**SUPPLIED PASSAGE:**
+ + + + +

Tables 5 and 6 suggested that the 1986 and 2005 tests had many items which were performing poorly in terms of ID and IF. One possible reason for this was due to the response format. Whereas Section III and parts of Section II of the 1986 test had a fill-in-the-blank format, the first four sections of the 2005 exam were all in multiple-choice format.

The second research finding concerned the correlation between 1986 total score and its subtests. It is curious that reading part has the lowest correlation coefficient because in the 2005 examination this section had the highest correlation with the total score. This suggests that the topic of the reading passage may have an important role in shaping performance since the examinees draw upon their background knowledge when writing (Clapham, 1996). Also the text familiarity and task type may result in significant differences in subjects' overall and differential test and task performances (Salmani-Nodoushan, 2003). The 1986 test was about animals, the nature of science, and reflections on the past. It contained three passages with 10 questions per passage. The second passage was especially long (860 words). By contrast, the 2005 test was about personal experience, developing sense of trust, students' daily life, and radiation. There were five passages in 2005 test, each of which was 400-500 words. The topics for the 2005 test were probably more familiar to the examinee than the topics in the 1986 test. There were also great differences in the task type.

+ + + + +

**REQUIRED ACTIONS:**
A - Can you reproduce the passage on the 1986 and 2005 tests from "Tables 5 and" to "in multiple-choice format."?
B - In the passage on the 1986 and 2005 tests, how many questions did each reading passage of the 1986 test have?
C - Does the passage on the 1986 and 2005 tests support each statement below? (i) In the 2005 examination, the reading section had the lowest correlation with the total score. (ii) The second passage of the 1986 test was 860 words long. (iii) The first four sections of the 2005 exam used a multiple-choice format.

**RECORDED INFORMATION:**

+ + + + +

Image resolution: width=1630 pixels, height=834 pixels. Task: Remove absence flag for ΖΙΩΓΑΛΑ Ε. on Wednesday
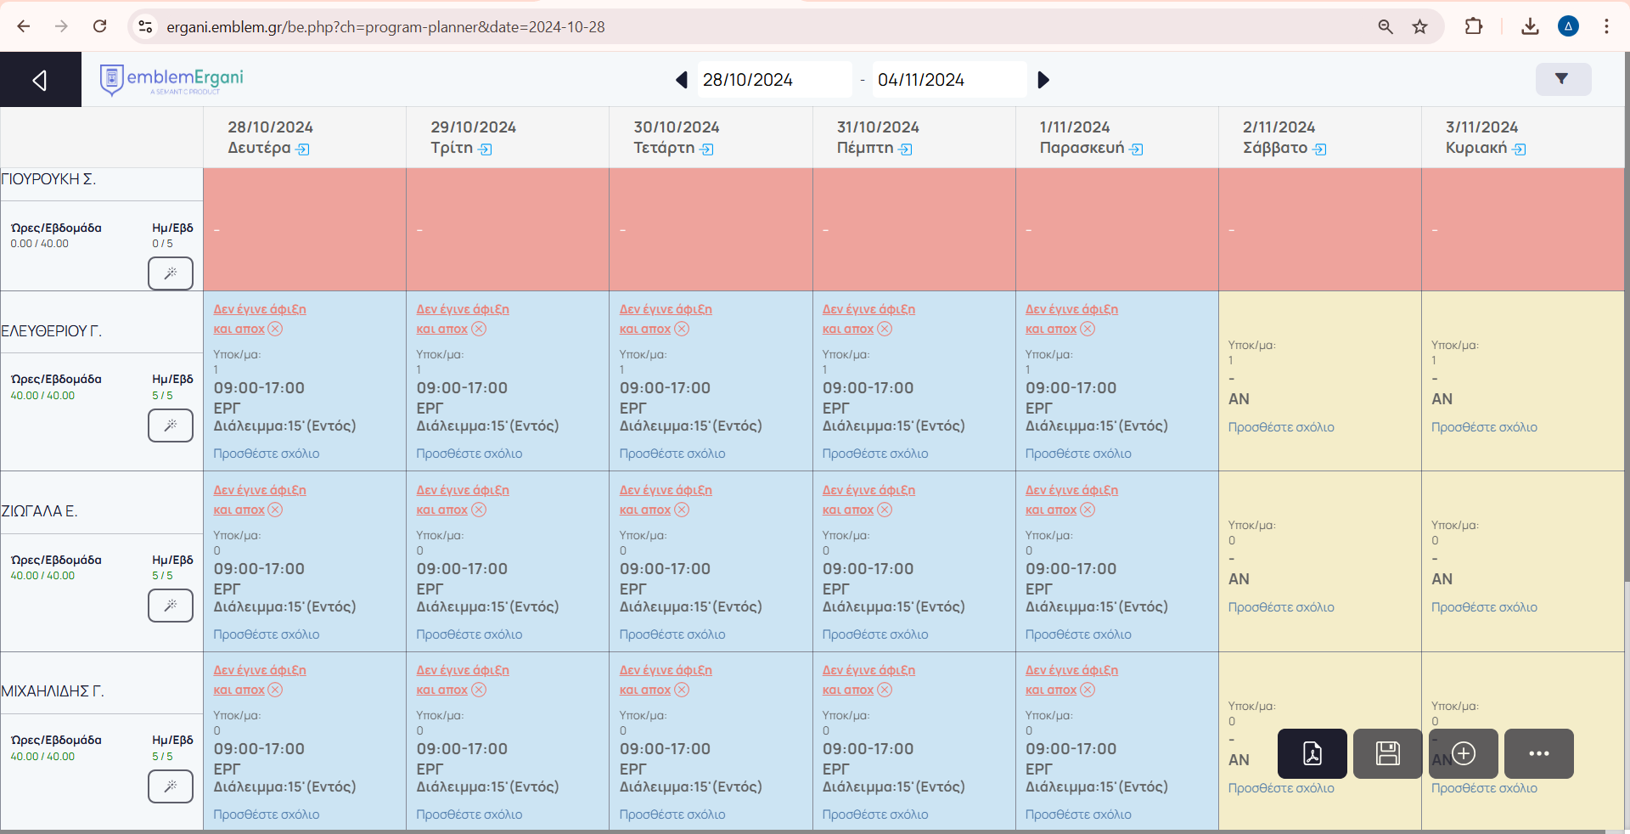pos(682,510)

+ + + + +

**THE REPLIES:**
A -
Tables 5 and 6 suggested that the 1986 and 2005 tests had many items which were performing poorly in terms of ID and IF. One possible reason for this was due to the response format. Whereas Section III and parts of Section II of the 1986 test had a fill-in-the-blank format, the first four sections of the 2005 exam were all in multiple-choice format.

B - Ten questions per passage.

C -
(i) No: "in the 2005 examination this section had the highest correlation with the total score"
(ii) Yes: "The second passage was especially long (860 words)."
(iii) Yes: "the first four sections of the 2005 exam were all in multiple-choice format"